[SUPPLIED RECORDS Boundary: Start]

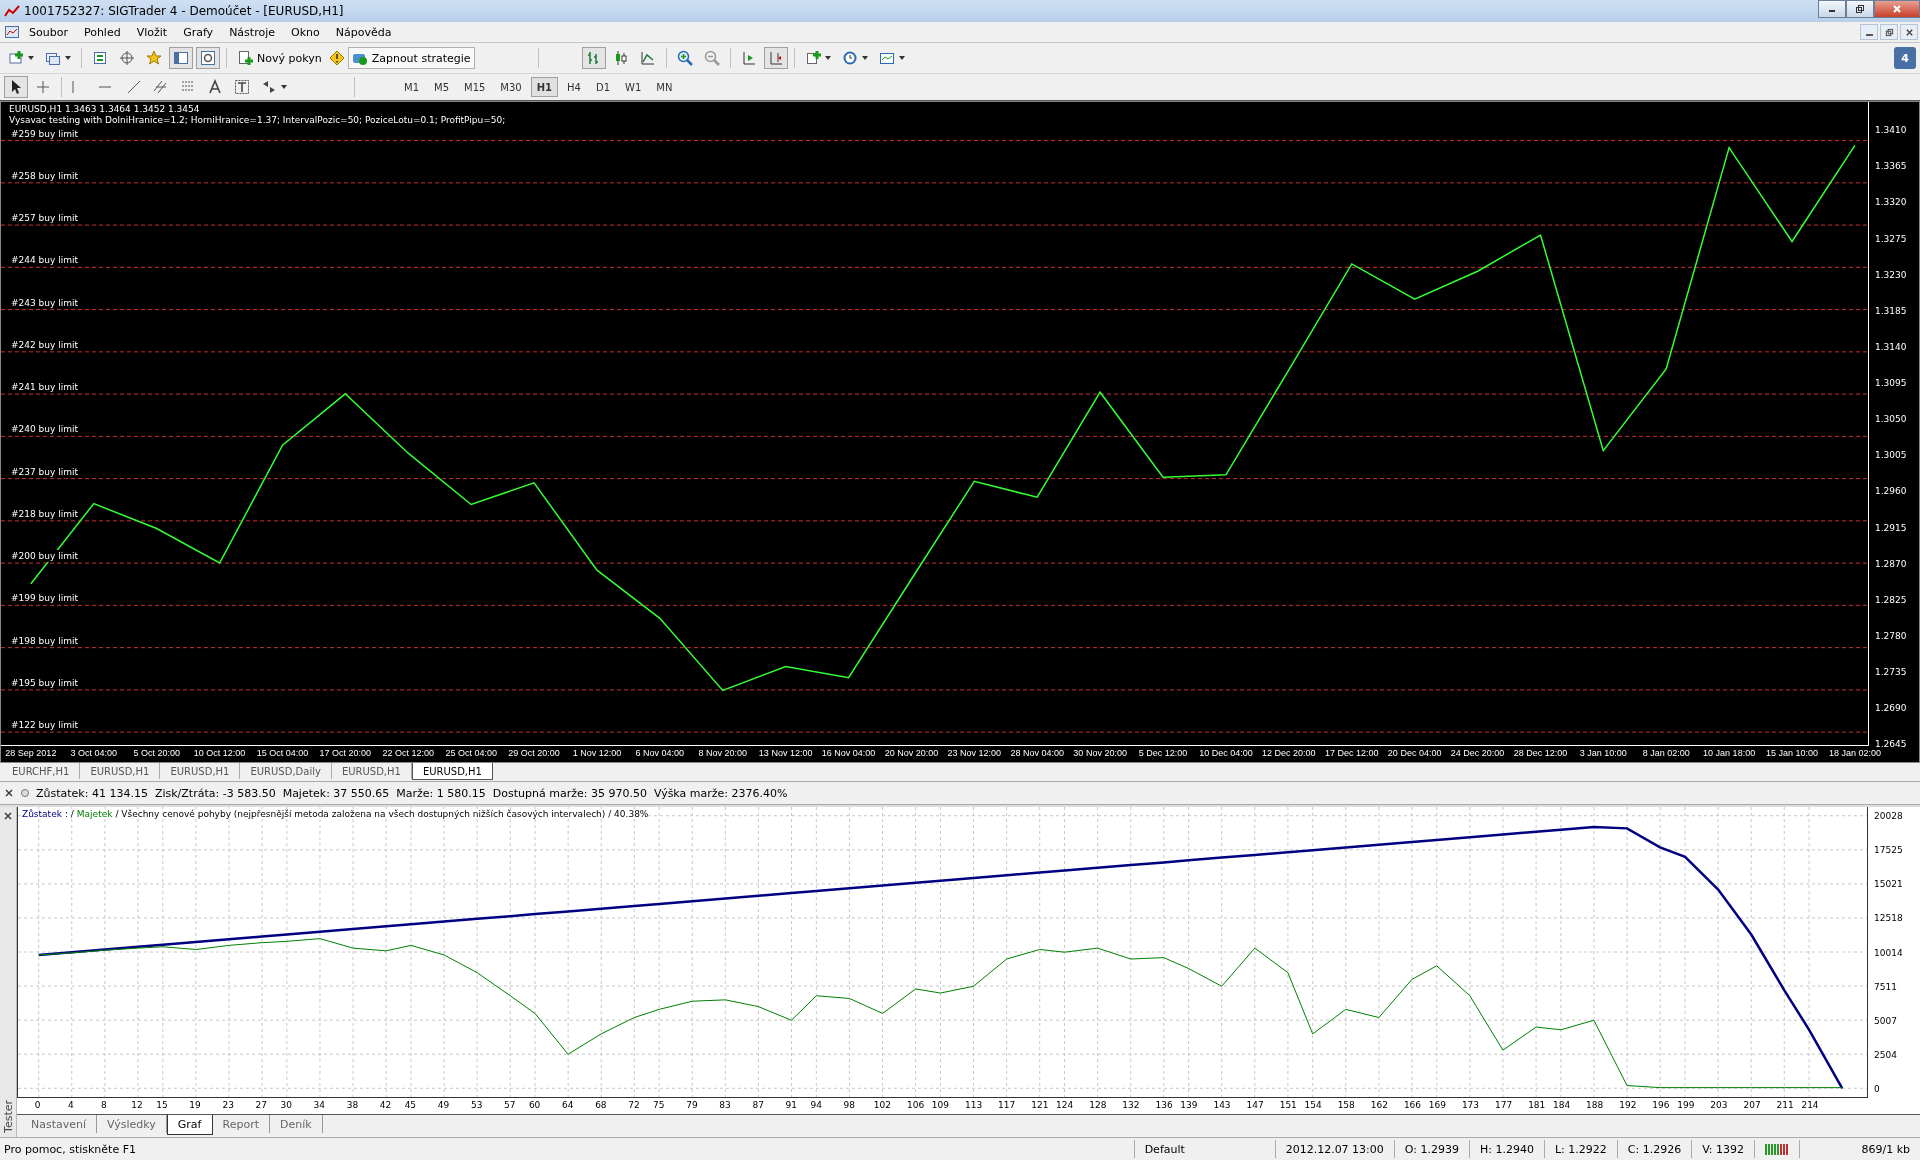 Image resolution: width=1920 pixels, height=1160 pixels. Describe the element at coordinates (1313, 1105) in the screenshot. I see `x-axis-label: 154` at that location.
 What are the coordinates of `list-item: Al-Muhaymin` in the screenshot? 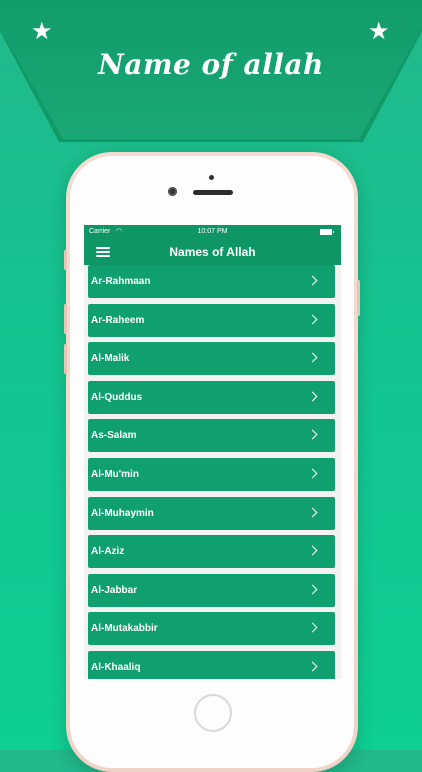 It's located at (212, 513).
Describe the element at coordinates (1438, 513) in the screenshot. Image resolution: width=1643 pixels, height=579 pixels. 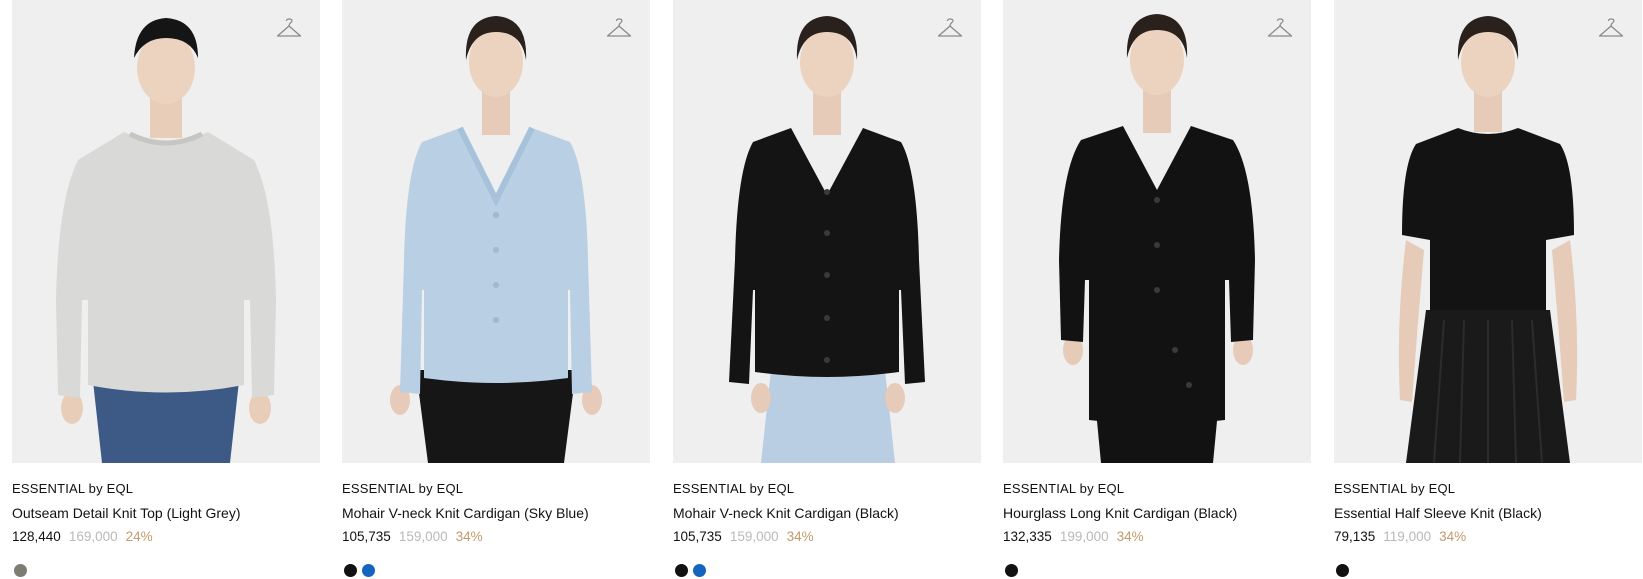
I see `product-title: Essential Half Sleeve Knit (Black)` at that location.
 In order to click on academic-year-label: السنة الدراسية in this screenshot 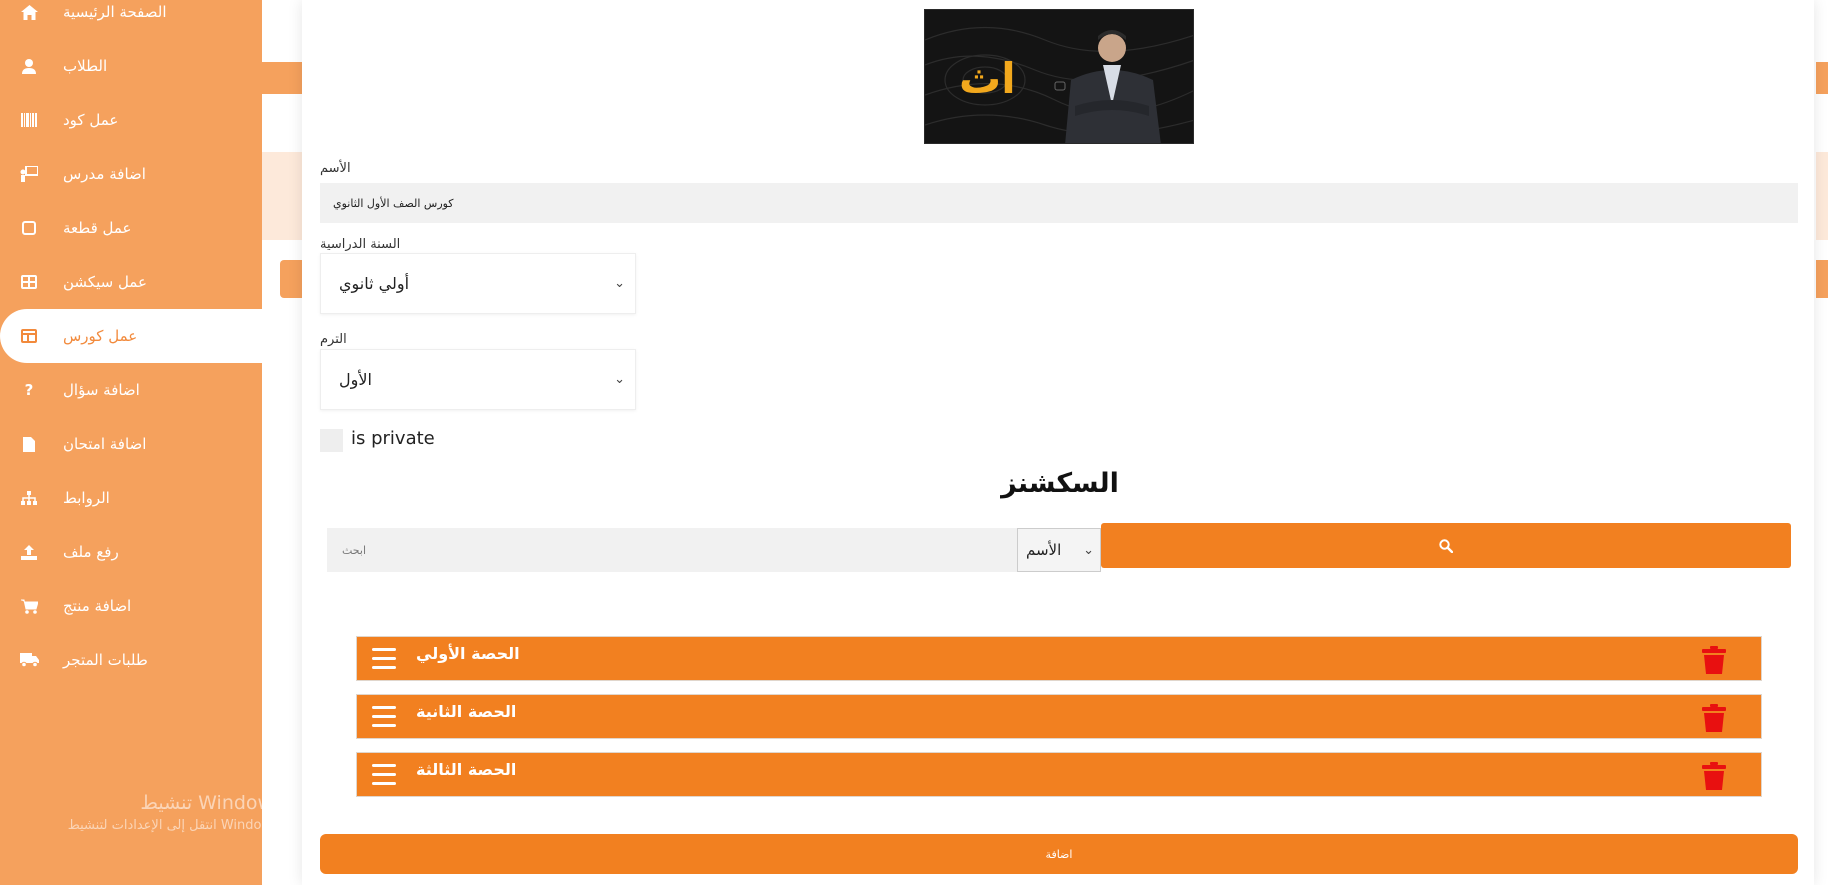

[SUPPLIED RECORDS Boundary: End]

◆ PROBLEM DESCRIPTION: Give the items from the line with "Describe the element at coordinates (1438, 513)" up to and including the line with "Essential Half Sleeve" as a two-column CSV with columns named input and output. Write one row per item, put each field in quotes with line breaks turned into spaces, and leave the pictures out.

◆ THE ANSWER:
input,output
"Describe the element at coordinates (1438, 513) in the screenshot. Image resolution: width=1643 pixels, height=579 pixels.","I see `product-title: Essential Half Sleeve Knit (Black)` at that location."